Il signor nessuno alla ricerca del suo nome
L'isola dei fiori opachi
Qualcuno aveva detto al signor nessuno che doveva raggiungere l’isola dei fiori opachi. Lì avrebbe ritrovato le tracce della guastatrice. Tracce che avrebbero potuto condurlo da lei. Ma, aveva aggiunto qualcun’altro, la ricerca sarebbe andata a buon fine se avesse voluto trovarla per davvero.
In verità il signor nessuno se lo stava chiedendo già da un po’ di tempo se davvero voleva incontrare la guastatrice per riappropriarsi del proprio nome. Insomma, pensava quando era da solo, riprendersi il proprio nome non era cosa facile. A perderlo era nulla. Ma ritrovarlo… non era mica affar da poco. E se avesse ricordato qualcosa di spiacevole? Non sapeva se era pronto a farlo.
Però, pensò, doveva comunque andare sull’isola dei fiori opachi. Era deciso.
Il signor nessuno si recò al porto e trovò una barca con la quale attraversare il mare. A lui si unirono un signore cieco con un cane, un pirata e una ragazza che studiava per diventare cartomante. Per tutti, l’isola dei fiori opachi, nascondeva un segreto.

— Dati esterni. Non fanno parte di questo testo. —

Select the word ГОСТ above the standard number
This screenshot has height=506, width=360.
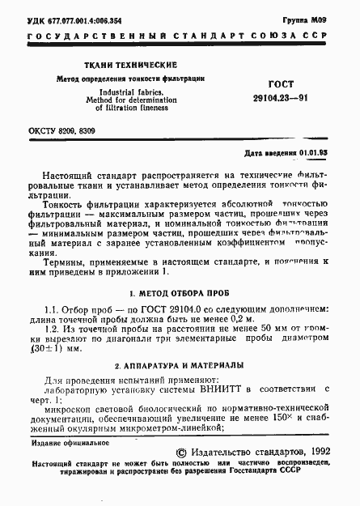tap(284, 84)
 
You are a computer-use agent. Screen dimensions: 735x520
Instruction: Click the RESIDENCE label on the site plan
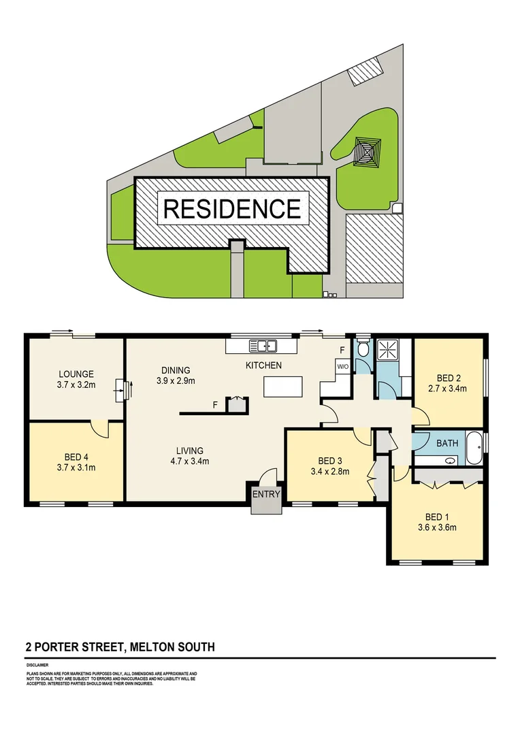[x=231, y=208]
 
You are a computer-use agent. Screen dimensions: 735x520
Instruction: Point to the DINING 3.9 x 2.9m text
[x=176, y=376]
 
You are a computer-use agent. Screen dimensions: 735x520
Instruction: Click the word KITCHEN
[x=263, y=366]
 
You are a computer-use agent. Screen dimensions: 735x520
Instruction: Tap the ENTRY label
[x=265, y=495]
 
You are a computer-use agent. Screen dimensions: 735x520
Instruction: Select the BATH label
[x=447, y=443]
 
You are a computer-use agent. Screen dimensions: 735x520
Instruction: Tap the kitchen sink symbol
[x=263, y=345]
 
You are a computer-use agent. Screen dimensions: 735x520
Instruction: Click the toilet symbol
[x=363, y=348]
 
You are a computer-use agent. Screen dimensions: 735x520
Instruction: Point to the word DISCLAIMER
[x=37, y=665]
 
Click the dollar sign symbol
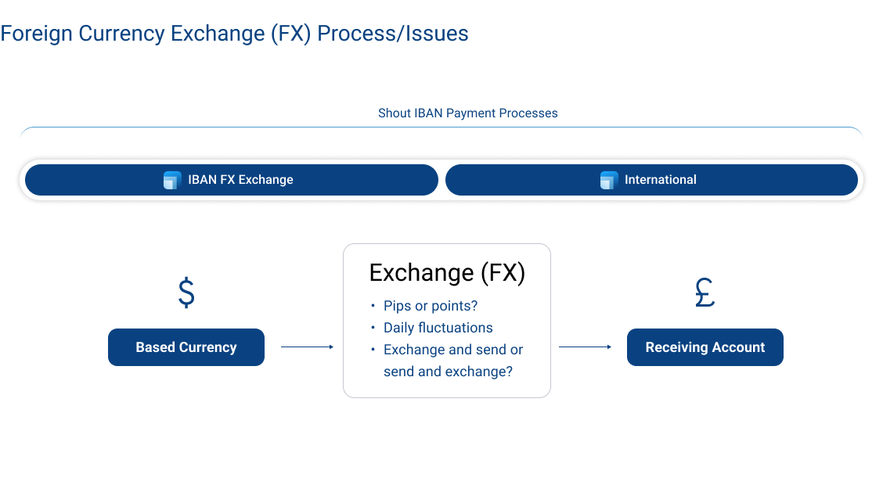tap(186, 293)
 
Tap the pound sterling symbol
tap(705, 293)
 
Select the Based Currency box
tap(186, 347)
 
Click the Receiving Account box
tap(705, 347)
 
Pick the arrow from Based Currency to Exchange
tap(307, 347)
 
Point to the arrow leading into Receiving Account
tap(586, 347)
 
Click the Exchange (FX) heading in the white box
tap(447, 273)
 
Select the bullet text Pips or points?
tap(430, 306)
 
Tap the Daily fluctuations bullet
tap(438, 328)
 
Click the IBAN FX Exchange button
tap(231, 180)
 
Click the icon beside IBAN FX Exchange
tap(172, 180)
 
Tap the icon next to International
tap(609, 180)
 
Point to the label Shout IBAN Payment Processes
tap(467, 113)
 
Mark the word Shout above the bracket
tap(394, 113)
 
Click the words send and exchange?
tap(448, 372)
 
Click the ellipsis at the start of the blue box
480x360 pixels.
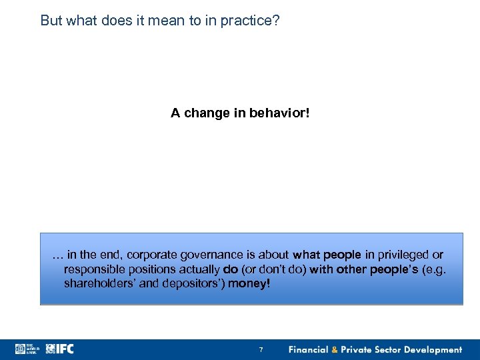click(56, 255)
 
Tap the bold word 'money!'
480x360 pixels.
click(249, 284)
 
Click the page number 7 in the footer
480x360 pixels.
click(261, 350)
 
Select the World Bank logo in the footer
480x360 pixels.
click(28, 349)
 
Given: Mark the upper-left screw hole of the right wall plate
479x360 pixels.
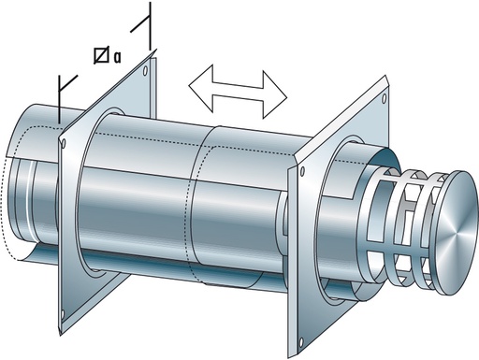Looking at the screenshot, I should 302,172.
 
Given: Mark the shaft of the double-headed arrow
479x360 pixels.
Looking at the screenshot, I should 238,91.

Quando salirono a bordo della barchetta il signor nessuno si mise ad un remo, il cieco all’altro remo e il pirata al timone. La ragazza preparava caffè per tutti. Tenerli svegli non sarebbe stato facile. E, visto il suo corso di laurea, avrebbe letto le carte nautiche.
Ohhhissa. Ohhhissa, cominciarono a remare. Ohhhissa. Forza. La barchetta filava liscia. Sfiorava quasi le onde con la carena quando dall’increspatura del mare spuntò una testolina. Fermi, disse il signor nessuno. Ho visto qualcuno a mare.
Si sporse a babordo. Si sporse a tribordo. Si risporse a destra e poi a sinistra e continuò fin quando non vide la testolina emergere, prendere fiato e poi reimmergersi per nuotare. Allora la chiamò: ragazzina, ragazzina. Ma che fai? le chiese quando lei, sempre continuando a nuotare, alzò un po’ la testa per prendere aria.
Nuoto, rispose.
Lo vedo, disse il signor nessuno. Ma come mai da sola in mezzo al mare? Se arriva uno squalo? disse tanto per provocarla.
E lei: me ne farò una ragione, tocca a tutti morire.
Non soddisfatto di quella risposta il signor nessuno riprovò: tra un po’ sarà buio, sali sulla barca e riprendi a nuotare domani mattina.
No, non posso perdere il ritmo.
Ma ti riposi, riprese il signor nessuno.
La ragazzina soffocò una risata tra le onde: è il ritmo della mente che rischio di perdere.
Fermati, disse il signor nessuno con tono di voce autoritario, questo dialogo è surreale e non mi piace.
La ragazzina posò una mano sul bordo della barca e si lasciò andare. Abbassò le spalle, perse la concentrazione, piegò la testa e disse: ora ti spiego, e poi vado via senza che tu mi chiami più. Io nuoto contando le bracciate. Questo mi fa dimenticare addirittura che c’è un mare che divide le terre e sicuramente mi fa dimenticare che ci siete voi sulla barca. Io conto e tengo i numeri a mente e mentre mi allontano, sulla riva vedo miriadi di persone che si sbracciano e tentano di farmi tornare. Io conto e li lascio lì. Sono tutti quelli con i quali ho un conto aperto. Su quella spiaggia li abbandono uno per uno. Li guardo mentre vado via. E conto. Uno, due, tre, cento, mille perché sono in mille fino ad ora a stare a riva, i piedi nell’acqua, mentre mi lanciano salvagenti di sensi di colpa. E non si arrendono. Vorrebbero che tornassi indietro perché sanno che quell’isola prima o poi esploderà e loro con lei. Saranno i miei numeri a farla esplodere. Salteranno tutti in aria mentre io resto a mare. Decidi ora se perdere la speranza o la memoria.
Il signor nessuno si scostò con un balzo come se fosse stato punto da uno spillone. Remiamo, disse al compagno cieco. Lasciò la ragazzina e fece rotta verso l’isola dei fiori opachi fino a quando un lampo non lo richiamò alla realtà. Era troppo lontano per capire se l’isola era esplosa o era un temporale che si avvicinava. E mentre remava cominciò a contare.